• [Data records]:
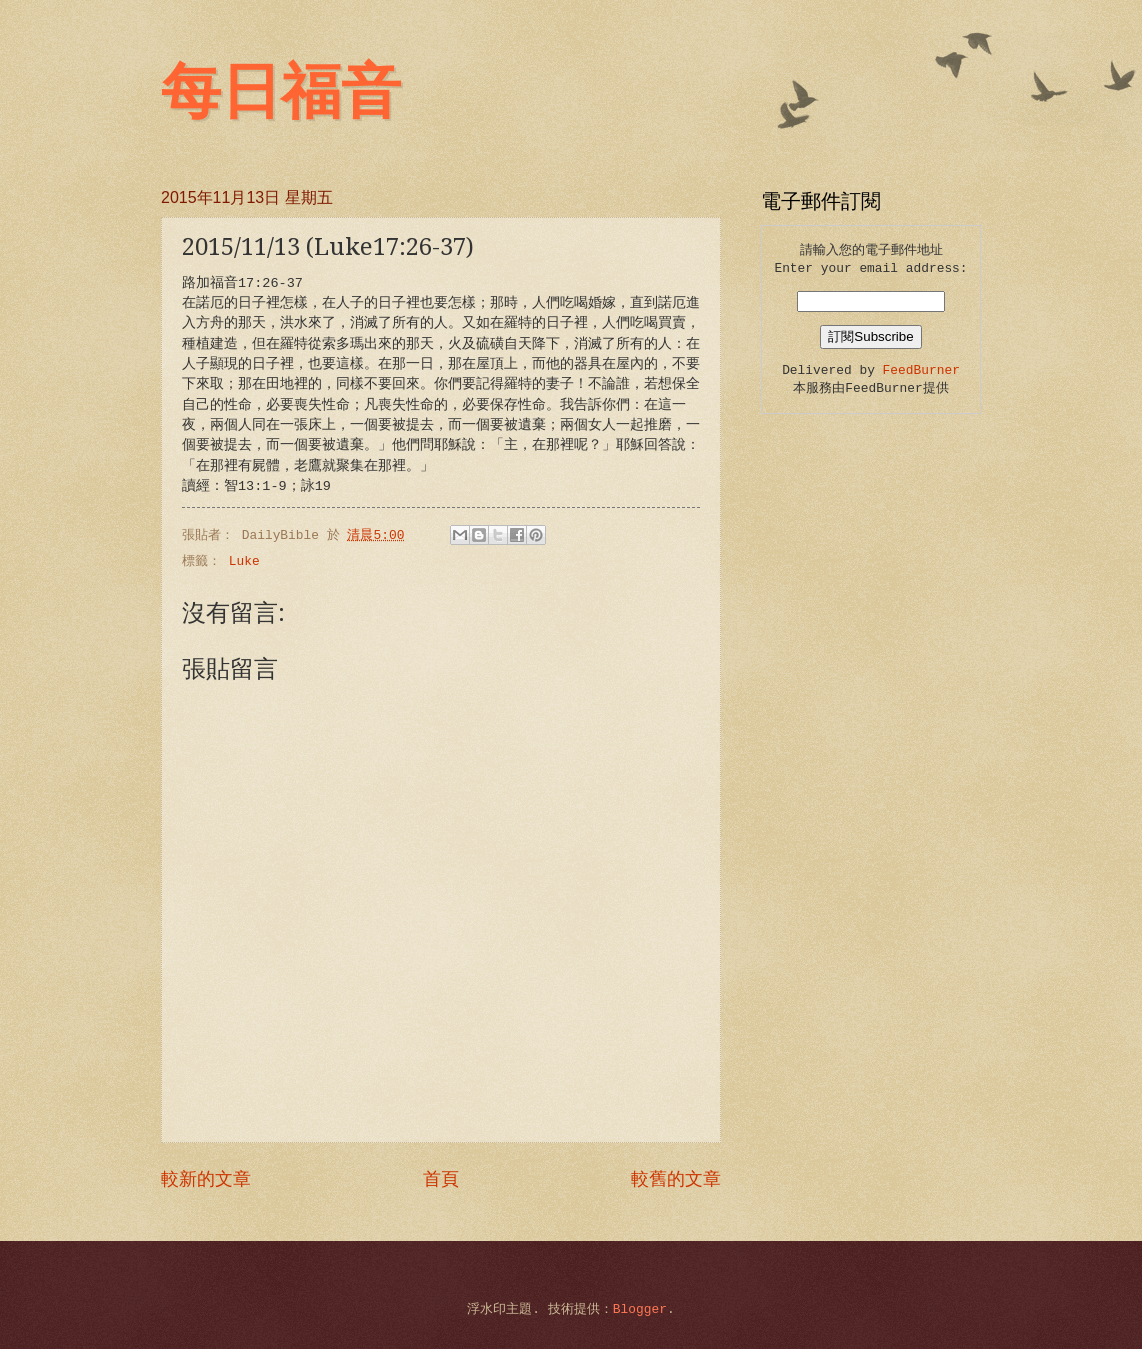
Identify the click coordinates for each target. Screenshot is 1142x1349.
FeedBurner (921, 370)
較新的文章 (206, 1180)
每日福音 (281, 92)
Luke (244, 561)
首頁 (441, 1180)
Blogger (640, 1309)
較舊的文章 (676, 1180)
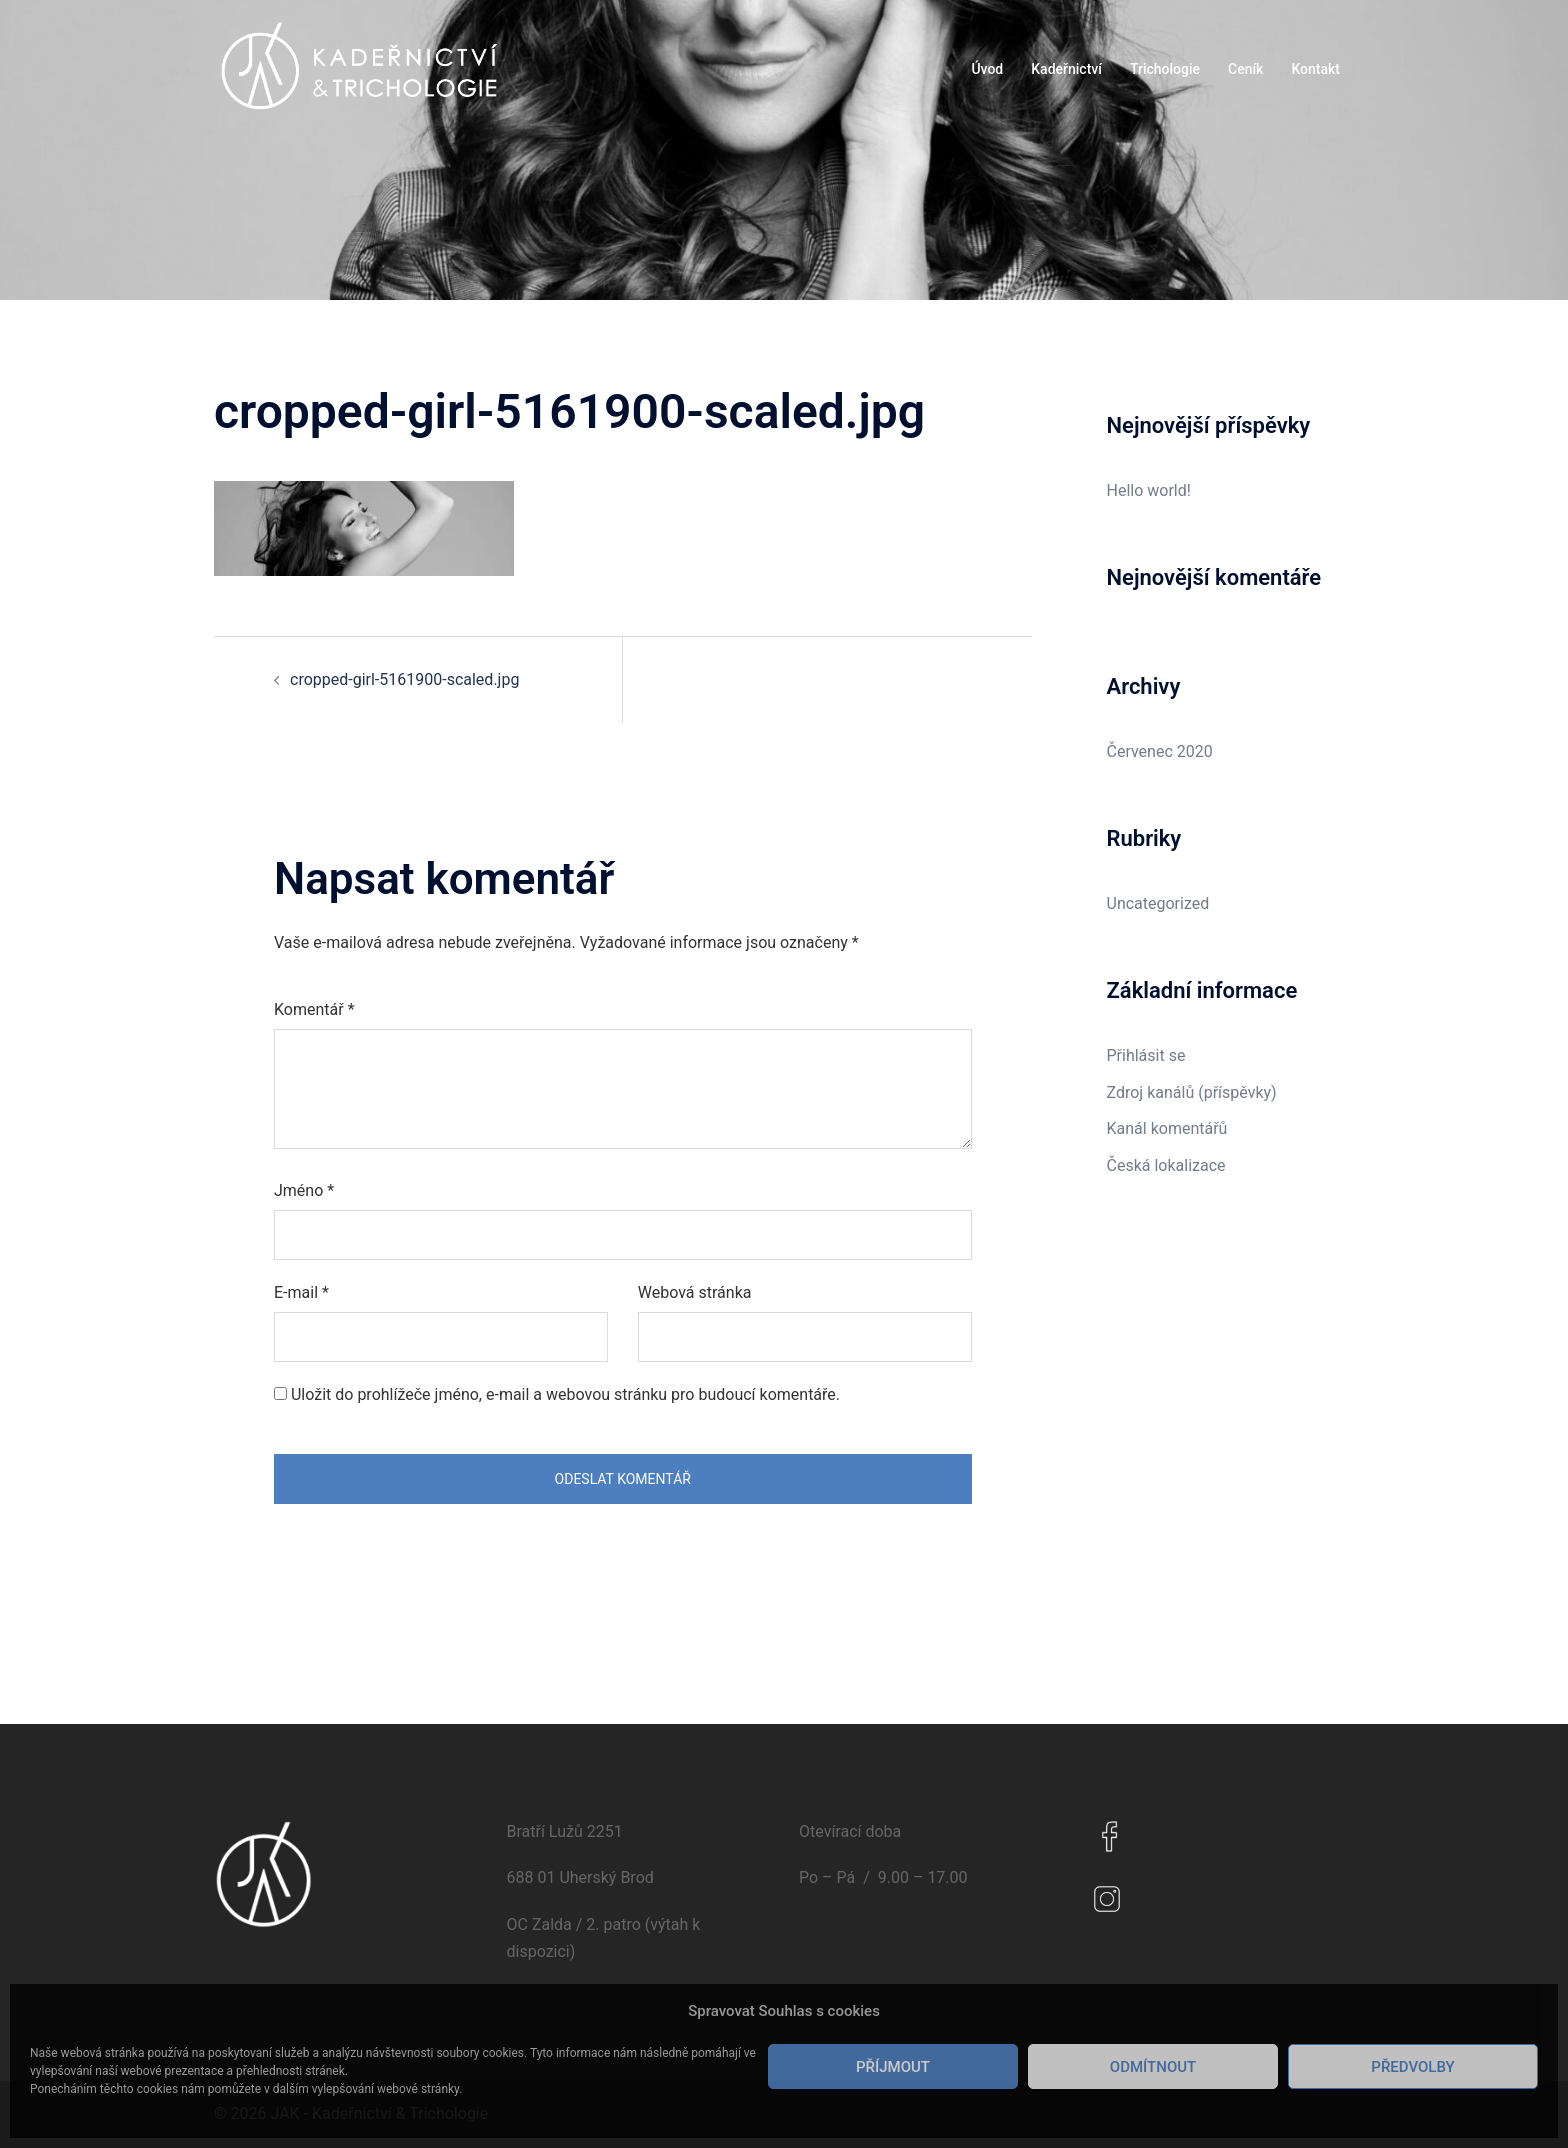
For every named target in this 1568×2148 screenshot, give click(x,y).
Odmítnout (1153, 2067)
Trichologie (1165, 69)
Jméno (304, 1190)
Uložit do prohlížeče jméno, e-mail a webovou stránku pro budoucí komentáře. (565, 1394)
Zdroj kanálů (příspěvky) (1192, 1092)
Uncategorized (1158, 903)
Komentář (314, 1009)
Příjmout (893, 2067)
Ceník (1245, 69)
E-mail (301, 1292)
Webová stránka (695, 1292)
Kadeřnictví (1066, 69)
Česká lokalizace (1166, 1165)
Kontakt (1315, 69)
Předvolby (1412, 2067)
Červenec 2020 (1160, 751)
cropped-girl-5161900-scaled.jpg (404, 679)
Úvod (987, 69)
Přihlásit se (1146, 1055)
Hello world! (1149, 490)
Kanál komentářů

• [Task goal]: Reproduce all of the entries above without the pictures, switching "click" to "tap" and leaving everything else unchanged.

• [Result of the task]:
Identify the tap coordinates for each target. Screenshot is 1142x1349.
FeedBurner (921, 370)
較新的文章 (206, 1180)
每日福音 (281, 92)
Luke (244, 561)
首頁 (441, 1180)
Blogger (640, 1309)
較舊的文章 (676, 1180)
For every named target in this 1568×2148 screenshot, give tap(x,y).
Odmítnout (1153, 2067)
Trichologie (1165, 69)
Jméno (304, 1190)
Uložit do prohlížeče jméno, e-mail a webovou stránku pro budoucí komentáře. (565, 1394)
Zdroj kanálů (příspěvky) (1192, 1092)
Uncategorized (1158, 903)
Komentář (314, 1009)
Příjmout (893, 2067)
Ceník (1245, 69)
E-mail (301, 1292)
Webová stránka (695, 1292)
Kadeřnictví (1066, 69)
Česká lokalizace (1166, 1165)
Kontakt (1315, 69)
Předvolby (1412, 2067)
Červenec 2020 (1160, 751)
cropped-girl-5161900-scaled.jpg (404, 679)
Úvod (987, 69)
Přihlásit se (1146, 1055)
Hello world! (1149, 490)
Kanál komentářů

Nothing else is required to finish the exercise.